Household wealth jumped to a record $136.9 trillion at the end of March, a Federal Reserve report showed on Thursday. It was bolstered by massive government assistance to reduce the economic impact from the coronavirus pandemic.
Rising equity markets drove the overall increase of wealth and added $2 billion to households in the first quarter. Rising housing prices are estimated to be around $1 trillion according the U.S. government's latest quarterly report on household, business and real estate assets.
The U.S. household wealth by the fourth quarter averaged $3 trillion.
Balances in cash, checking accounts and savings accounts swelled in the first quarter by roughly $12 billion to a $4 trillion record, according to the report.
The household wealth snapshot suggests that families have extra spending power for the quarter and beyond as COVID-19 cases continue to expand and newly vaccinated Americans venture out and states relieve their remaining pandemic era restrictions.
However, the report did nothing about the huge differences between poor families and smaller ones vs. those with jobs and those without.

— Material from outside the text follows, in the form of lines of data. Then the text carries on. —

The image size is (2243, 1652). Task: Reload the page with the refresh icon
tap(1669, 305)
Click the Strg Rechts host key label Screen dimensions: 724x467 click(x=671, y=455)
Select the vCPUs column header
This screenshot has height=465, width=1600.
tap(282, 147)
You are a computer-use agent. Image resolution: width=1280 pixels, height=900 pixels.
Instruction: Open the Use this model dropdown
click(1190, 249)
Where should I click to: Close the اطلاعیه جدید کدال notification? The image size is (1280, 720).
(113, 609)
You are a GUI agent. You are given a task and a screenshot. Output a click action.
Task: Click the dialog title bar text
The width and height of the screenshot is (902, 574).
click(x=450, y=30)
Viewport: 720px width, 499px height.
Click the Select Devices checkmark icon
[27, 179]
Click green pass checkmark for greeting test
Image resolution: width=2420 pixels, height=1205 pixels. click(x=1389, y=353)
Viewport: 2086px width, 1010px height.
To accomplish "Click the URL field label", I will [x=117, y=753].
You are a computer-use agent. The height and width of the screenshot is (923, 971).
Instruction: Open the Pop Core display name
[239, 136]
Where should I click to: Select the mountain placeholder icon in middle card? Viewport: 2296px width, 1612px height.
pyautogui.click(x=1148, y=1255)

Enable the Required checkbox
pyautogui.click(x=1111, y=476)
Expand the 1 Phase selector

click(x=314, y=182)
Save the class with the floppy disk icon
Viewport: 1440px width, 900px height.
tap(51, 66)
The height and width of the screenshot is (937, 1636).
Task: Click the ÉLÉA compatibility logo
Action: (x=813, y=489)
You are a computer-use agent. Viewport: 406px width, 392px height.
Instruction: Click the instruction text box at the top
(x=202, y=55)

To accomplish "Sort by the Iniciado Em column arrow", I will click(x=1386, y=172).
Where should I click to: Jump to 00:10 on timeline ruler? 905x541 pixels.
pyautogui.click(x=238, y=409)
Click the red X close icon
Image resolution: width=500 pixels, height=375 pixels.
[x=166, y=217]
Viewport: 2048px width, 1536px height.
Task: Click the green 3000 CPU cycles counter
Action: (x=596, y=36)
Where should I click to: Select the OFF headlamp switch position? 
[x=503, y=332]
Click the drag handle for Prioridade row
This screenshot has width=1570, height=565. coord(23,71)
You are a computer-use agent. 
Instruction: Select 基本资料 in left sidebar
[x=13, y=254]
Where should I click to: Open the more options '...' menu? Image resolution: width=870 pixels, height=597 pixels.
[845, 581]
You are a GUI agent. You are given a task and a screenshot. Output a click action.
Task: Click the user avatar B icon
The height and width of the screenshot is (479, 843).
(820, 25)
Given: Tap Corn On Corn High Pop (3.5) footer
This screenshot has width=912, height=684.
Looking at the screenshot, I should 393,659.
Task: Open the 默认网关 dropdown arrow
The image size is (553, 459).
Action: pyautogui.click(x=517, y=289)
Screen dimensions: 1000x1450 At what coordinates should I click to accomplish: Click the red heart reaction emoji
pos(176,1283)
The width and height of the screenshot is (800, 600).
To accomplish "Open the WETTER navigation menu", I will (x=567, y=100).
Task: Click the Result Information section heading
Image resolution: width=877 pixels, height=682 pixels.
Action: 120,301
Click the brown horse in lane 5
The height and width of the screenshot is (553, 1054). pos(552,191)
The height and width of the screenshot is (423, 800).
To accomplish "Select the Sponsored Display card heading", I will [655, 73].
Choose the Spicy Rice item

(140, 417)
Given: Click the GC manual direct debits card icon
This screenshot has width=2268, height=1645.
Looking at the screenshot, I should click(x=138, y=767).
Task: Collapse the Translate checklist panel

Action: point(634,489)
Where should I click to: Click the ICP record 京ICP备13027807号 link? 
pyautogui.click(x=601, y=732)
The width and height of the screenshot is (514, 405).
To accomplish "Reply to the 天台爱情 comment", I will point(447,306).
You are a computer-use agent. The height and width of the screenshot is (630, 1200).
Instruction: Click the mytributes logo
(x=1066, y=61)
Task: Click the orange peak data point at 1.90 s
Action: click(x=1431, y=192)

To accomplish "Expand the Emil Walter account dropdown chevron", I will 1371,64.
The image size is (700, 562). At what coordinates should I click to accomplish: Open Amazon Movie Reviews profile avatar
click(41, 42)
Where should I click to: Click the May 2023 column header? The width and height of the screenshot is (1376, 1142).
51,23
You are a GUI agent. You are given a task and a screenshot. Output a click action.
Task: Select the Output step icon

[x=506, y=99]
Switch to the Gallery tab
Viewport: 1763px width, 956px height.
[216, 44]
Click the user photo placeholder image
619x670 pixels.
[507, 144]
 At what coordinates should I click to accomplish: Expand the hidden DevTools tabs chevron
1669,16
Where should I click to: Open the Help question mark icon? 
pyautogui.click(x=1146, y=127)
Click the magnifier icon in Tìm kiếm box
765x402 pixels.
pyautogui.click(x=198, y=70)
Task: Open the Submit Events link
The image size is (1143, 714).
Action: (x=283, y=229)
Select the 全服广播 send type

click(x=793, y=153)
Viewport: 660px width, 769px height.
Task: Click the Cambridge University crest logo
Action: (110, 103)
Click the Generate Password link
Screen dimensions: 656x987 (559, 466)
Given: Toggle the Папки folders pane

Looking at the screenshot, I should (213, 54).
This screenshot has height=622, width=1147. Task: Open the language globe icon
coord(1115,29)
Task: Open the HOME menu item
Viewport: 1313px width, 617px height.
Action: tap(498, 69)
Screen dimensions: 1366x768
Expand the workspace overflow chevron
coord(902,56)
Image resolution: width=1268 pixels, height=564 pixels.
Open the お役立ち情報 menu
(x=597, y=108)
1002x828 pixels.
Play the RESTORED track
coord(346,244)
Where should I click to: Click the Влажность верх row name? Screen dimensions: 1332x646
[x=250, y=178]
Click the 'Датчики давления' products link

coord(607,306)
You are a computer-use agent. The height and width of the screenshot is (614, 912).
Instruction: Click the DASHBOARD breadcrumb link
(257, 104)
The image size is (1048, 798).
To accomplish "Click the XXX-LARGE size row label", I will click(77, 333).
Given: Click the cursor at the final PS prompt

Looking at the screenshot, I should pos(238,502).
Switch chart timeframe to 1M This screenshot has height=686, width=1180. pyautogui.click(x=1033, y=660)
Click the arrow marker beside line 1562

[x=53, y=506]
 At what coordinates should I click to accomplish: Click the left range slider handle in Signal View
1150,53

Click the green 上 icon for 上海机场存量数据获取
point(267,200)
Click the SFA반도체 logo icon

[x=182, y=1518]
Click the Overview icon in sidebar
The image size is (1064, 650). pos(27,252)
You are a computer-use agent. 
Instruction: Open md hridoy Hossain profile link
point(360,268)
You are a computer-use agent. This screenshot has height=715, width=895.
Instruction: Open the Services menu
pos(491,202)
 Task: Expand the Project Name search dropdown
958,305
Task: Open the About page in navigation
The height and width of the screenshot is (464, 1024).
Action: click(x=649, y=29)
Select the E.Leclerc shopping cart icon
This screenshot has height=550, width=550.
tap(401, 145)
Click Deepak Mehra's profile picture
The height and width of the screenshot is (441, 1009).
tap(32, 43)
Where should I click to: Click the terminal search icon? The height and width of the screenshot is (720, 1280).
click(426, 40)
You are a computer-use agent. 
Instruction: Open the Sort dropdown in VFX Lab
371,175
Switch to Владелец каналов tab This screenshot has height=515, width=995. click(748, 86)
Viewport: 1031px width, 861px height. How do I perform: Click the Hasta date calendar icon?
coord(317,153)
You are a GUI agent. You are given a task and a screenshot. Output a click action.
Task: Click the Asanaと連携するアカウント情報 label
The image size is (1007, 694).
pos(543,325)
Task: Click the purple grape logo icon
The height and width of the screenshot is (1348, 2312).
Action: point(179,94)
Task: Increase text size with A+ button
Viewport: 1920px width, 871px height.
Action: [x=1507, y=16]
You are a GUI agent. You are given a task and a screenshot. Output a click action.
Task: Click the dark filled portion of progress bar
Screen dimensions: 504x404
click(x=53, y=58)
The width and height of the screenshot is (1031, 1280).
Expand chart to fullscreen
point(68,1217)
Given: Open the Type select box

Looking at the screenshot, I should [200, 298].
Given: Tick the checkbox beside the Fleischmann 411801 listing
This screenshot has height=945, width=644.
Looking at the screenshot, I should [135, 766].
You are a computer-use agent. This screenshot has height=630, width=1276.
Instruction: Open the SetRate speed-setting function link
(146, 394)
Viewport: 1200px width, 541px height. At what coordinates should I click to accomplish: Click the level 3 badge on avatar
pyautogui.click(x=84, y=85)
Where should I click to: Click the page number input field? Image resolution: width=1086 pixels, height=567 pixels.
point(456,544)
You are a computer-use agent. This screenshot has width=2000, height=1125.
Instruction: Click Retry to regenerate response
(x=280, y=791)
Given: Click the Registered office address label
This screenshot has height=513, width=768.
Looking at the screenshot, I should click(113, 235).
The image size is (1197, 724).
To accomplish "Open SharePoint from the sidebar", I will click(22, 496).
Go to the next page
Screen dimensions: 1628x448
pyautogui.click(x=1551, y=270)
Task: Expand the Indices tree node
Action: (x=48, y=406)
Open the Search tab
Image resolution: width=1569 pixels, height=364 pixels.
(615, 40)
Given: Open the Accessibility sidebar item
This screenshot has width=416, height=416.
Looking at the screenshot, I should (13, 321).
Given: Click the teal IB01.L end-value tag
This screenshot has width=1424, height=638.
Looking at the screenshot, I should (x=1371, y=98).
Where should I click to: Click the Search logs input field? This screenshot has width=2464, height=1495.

Overall, higher bank accounts indicate the $600 checks, which were signed by most Americans under a Pandemic Aid package in late December, as well as the bulk of the $1,400 checks that were part of the relief package of President Joe Biden in March.
The combined aid of the two packages totaled $2.8 trillion, including money for small businesses and local governments, as well as an extra $300 in weekly aid to the unemployed, though anything disbursed after March will not show up until the next quarterly report of the Fed.
The report showed household debt in the first quarter at an annualized rate of 6.5% compared to a 6.2% rise in the fourth quarter when residential mortgage borrowing accelerated, the report showed.
Non-financial business borrowing increased to a 4.4% rate, boosting from the 1.1% rate in the prior quarter.
The government's borrowing rose in the prior quarter at a 10.9% annualized rate versus 6.5% in the last quarter.